La corrida, con toros de Torrealta y Garcigrande, no fue redonda, pero sí emotiva. El primer toro, distraído y áspero, apenas dio opciones a Morante, que aun así logró arrancarle dos series de mérito. La espada entró con habilidad, pero tres descabellos apagaron el primer capítulo.
El cuarto, de Garcigrande, permitió al sevillano expresarse con otro vuelo. Naturales de enorme sabor precedieron al instante más dramático: el toro lo prendió con violencia y lo lanzó al aire. Morante se levantó dolorido y regresó al lugar del percance, donde volvió a cruzarse por el pitón derecho. El público se entregó y pidió la oreja, que el torero, claramente dolorido, ni siquiera llegó a pasear; después abandonó la plaza por el callejón.
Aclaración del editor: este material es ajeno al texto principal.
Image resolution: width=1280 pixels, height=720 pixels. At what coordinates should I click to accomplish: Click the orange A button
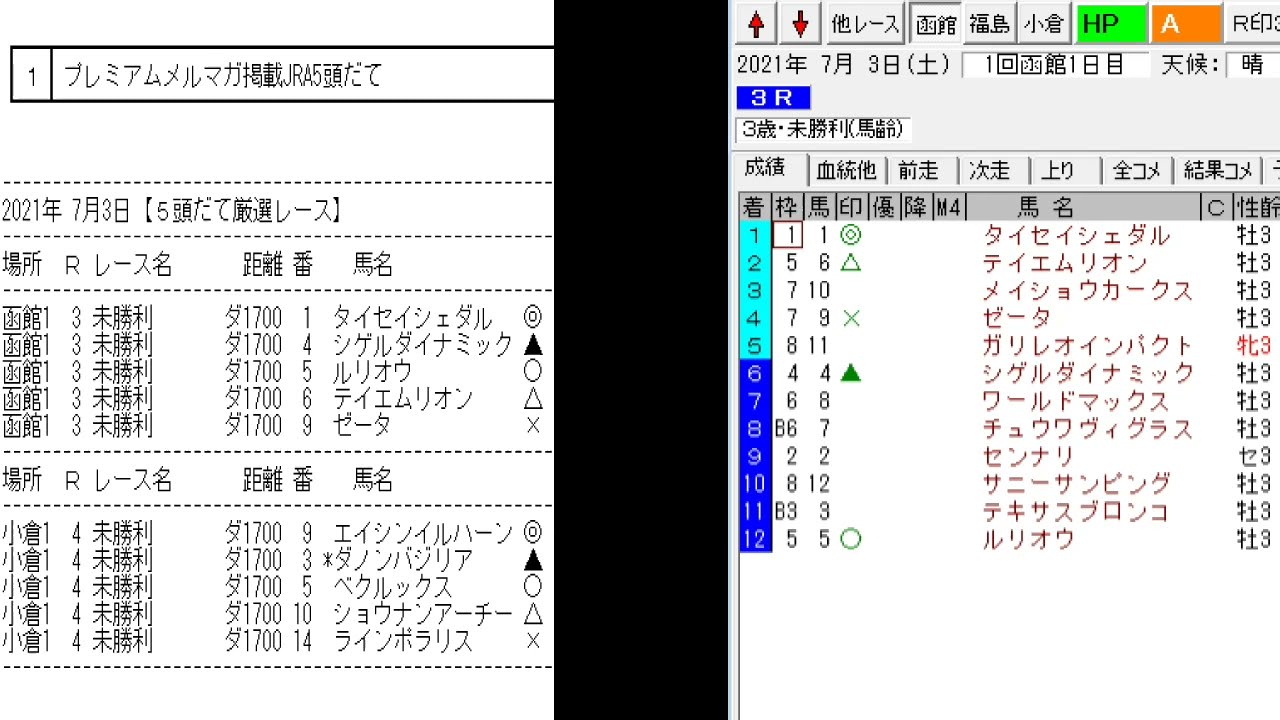(1185, 24)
Roca Rey tampoco encontró facilidades. Con su primero, de Torrealta, comenzó de rodillas y fue encerrando al animal en las cercanías, donde creció por mando. Pinchó antes de la estocada, pero cortó una oreja. El quinto, de Garcigrande, nunca se entregó del todo, pero el peruano permaneció cruzado y firme, construyendo una faena de arrimón sin alivios que culminó con una gran estocada y dos orejas más.
David de Miranda, por su parte, aprovechó su segunda oportunidad en el abono para abrir de nuevo la Puerta Grande, confirmando el gran momento que atraviesa. La tarde, cargada de simbolismo por el aniversario, dejó en el ambiente la sensación de que la plaza sigue siendo un templo del toreo.